Flawed people in flawed institutions will be receiving and passing on the seal of transmission in Buddhism (just like it's done by the Catholic Church with their apostolic succession) and some will see it all myopically, idealistically and others will not worry about it too much and will do their best and go about their lives, but there will be others who point out the flaws and fallacies and hypocrisies and everyone will be taking everything very seriously. It's hard not to do. While we're trying to get things straight, let us keep in mind the Firesign Theater's admonition: "We're all bozos on this bus."

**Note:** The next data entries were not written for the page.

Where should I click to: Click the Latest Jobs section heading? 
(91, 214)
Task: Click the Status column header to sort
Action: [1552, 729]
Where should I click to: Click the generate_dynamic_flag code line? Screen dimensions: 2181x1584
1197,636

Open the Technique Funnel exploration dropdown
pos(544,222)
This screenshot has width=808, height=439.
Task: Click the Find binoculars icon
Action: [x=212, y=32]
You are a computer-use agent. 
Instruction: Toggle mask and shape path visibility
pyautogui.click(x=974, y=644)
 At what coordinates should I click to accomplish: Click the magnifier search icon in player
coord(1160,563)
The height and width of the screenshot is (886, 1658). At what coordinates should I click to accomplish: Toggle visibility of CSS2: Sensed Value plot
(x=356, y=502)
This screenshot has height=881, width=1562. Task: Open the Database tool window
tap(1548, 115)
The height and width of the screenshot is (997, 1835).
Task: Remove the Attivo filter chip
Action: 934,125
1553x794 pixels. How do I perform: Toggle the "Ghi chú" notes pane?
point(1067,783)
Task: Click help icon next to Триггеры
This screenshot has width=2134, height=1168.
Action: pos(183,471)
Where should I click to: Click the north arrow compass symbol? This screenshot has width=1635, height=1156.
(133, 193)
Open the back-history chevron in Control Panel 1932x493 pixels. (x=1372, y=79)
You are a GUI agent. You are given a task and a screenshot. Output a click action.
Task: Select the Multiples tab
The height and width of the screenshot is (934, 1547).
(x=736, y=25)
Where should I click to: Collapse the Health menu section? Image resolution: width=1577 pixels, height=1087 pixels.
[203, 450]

We get the ideal and the real mixed up. The ideal points to our deepest reality, The real is always messy. But it's the deepsest reality too. When those in the real pretend to be ideal they will get in trouble. We try to keep in mind that we're above no one else, but it seems that there has to be a continual process of humiliation in response to our continuing process of arrogance. But the humiliators should be careful too because while we're humiliating others we become narrow, rigid, and arrogant and then we too inevitably will fall into the inescapable vat of our own humiliation.